= Beginning of Section =
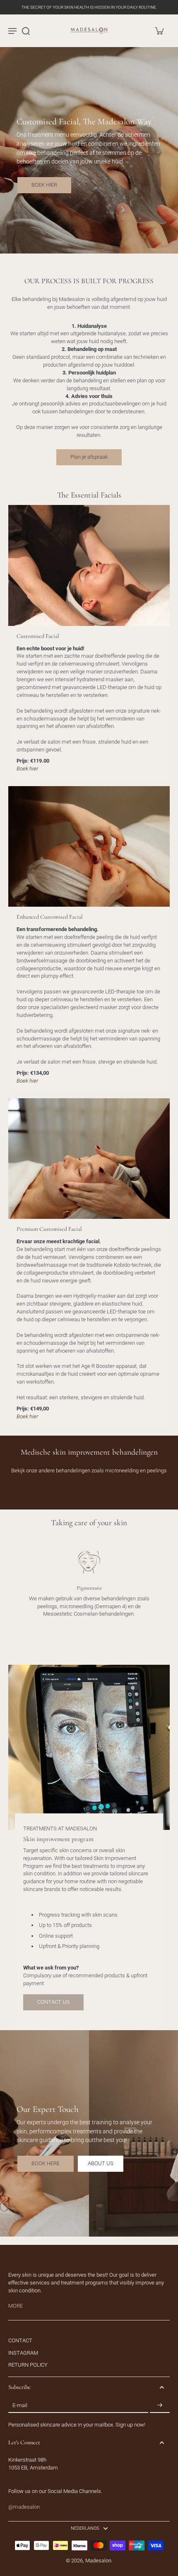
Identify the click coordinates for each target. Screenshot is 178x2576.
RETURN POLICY (28, 2365)
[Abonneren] (160, 2405)
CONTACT (20, 2340)
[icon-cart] (159, 30)
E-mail (19, 2405)
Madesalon (98, 2560)
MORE (15, 2306)
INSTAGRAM (23, 2353)
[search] (26, 30)
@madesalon (24, 2507)
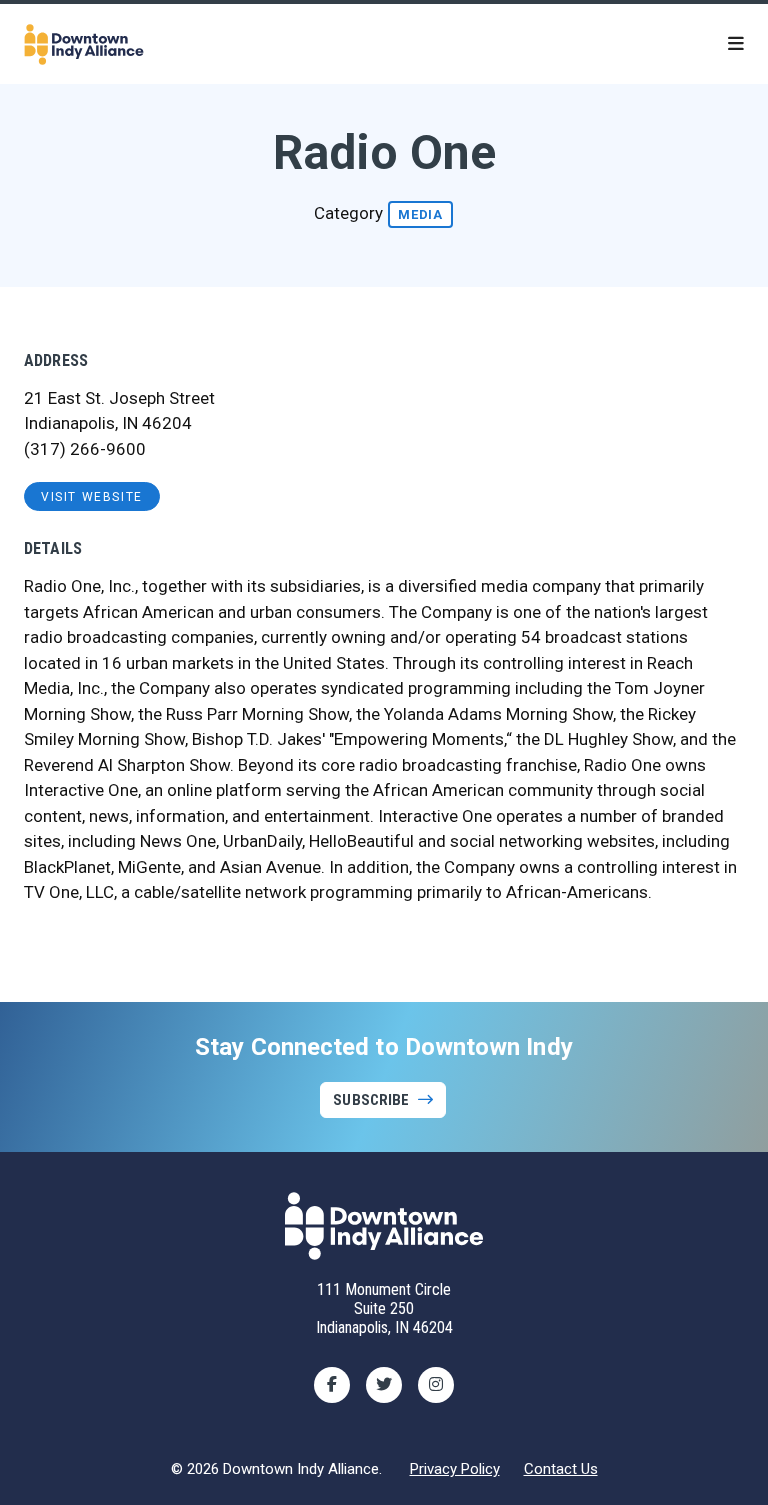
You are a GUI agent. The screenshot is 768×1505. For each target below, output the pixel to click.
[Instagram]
= End of Section =
:: WHAT IS EXPECTED ::
Your reply should hold all the lines from the listing above in which "each" appears.

:: EXPECTED OUTPUT ::
Identify the click coordinates for each target. Screenshot is 178x2576.
You are a GUI agent. The screenshot is 768×1505. For each target below, output the pixel to click.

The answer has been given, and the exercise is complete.